What manner of man was he? He almost didn’t recognize himself, the man he had become.

She lifted her head, staring down at him, and he wished he could see more of her face. Her expressive, pale-blue eyes, specifically. He wanted to know what she was thinking.

“Your mind is busy,” she said, reading him far too well.

She already knew him. Knew him better than he knew himself, it sometimes seemed. He wanted to resent her for it, but he felt nothing but the aching sense in his chest that he was too late to stop himself from falling completely under her spell.

“I am thinking,” he admitted.

“Do you want to tell me?”

Her hesitant question filled him with self-loathing.

It was a miracle she had forgiven him for the way he had reacted to the sight of her in the nursery that night, holding Daphne’s blanket.

For confiding only pieces of himself in her whilst she remained so open and giving, so willing to love him when he was the least deserving of her care.

There was a place he could start, he thought.

The child. Even if he couldn’t tell her the truth about her memories and the past they had shared, he could give her something she wanted.

He had meant to tell her earlier, but he had been so overwhelmed with desire, so filled with emotions he had no wish to study, that he had simply fucked her on the desk in his study instead.

And later, there had been dinner and port, and they had kissed for hours in the library.

She had read him poems, and then they parted to prepare for bed, and when he’d seen her in her transparent nightgown, her nipples hard and inviting, he had lost all coherent thought.

“If you don’t want to speak of whatever it is that has been weighing on your mind, I understand,” she said tenderly.

And he hated himself anew. Because he wasn’t worthy of this wonderful woman’s empathy. Wasn’t worthy of her in any way. But he was a greedy bastard who was all too content to take her anyway and fight to keep her.

“Miss Emma,” he forced himself to say. “I did want to speak with you concerning her future.”
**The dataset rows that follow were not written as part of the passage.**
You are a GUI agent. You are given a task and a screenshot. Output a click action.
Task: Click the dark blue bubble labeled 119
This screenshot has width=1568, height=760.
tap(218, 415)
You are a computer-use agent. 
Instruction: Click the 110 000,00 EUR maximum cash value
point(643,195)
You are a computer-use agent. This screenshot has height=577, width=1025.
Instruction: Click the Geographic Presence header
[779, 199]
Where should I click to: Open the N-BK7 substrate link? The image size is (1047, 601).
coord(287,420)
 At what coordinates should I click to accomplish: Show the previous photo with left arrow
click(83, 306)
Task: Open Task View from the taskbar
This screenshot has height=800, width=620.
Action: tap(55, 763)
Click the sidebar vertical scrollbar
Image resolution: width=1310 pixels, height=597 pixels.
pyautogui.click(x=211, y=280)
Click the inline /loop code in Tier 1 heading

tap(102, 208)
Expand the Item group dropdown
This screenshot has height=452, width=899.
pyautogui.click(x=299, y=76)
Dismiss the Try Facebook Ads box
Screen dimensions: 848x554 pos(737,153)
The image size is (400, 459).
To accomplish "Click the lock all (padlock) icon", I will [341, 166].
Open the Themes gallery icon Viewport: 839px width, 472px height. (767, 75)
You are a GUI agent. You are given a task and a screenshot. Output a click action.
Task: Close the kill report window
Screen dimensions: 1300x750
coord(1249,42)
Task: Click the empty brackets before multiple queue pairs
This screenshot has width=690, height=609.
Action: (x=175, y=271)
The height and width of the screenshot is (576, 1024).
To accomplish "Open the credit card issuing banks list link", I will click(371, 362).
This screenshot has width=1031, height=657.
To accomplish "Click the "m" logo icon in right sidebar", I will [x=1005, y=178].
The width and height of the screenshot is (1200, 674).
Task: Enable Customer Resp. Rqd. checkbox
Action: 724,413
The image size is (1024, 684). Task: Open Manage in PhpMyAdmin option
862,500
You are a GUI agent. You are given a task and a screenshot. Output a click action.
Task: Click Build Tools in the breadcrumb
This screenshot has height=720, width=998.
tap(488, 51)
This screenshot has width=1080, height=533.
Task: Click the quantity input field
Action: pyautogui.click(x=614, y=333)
Verity stiffened in his arms. “Oh?”

“Having her in the household hasn’t proven the disturbance I feared it would.”

He felt the tension draining from Verity at once.

“Do you mean that?”

“I do.” He cleared his throat, still feeling out of his depths, mired in new emotions he had believed himself incapable of feeling. “If you wish for the girl to make her home with us instead of returning her to the orphanage when it is rebuilt, I am amenable.”

How stiff and lordly he sounded, he thought wryly.

Verity didn’t seem to mind.

“You are saying that Emma can stay with us?”

Before he had married Verity, the mere notion would have made him shudder. But no longer.

“Yes,” he said firmly. “If that is your wish, and if the child wishes it as well, then she may stay.”

Verity kissed him again, sudden and hard. “Thank you, my love. You won’t regret it, I promise.”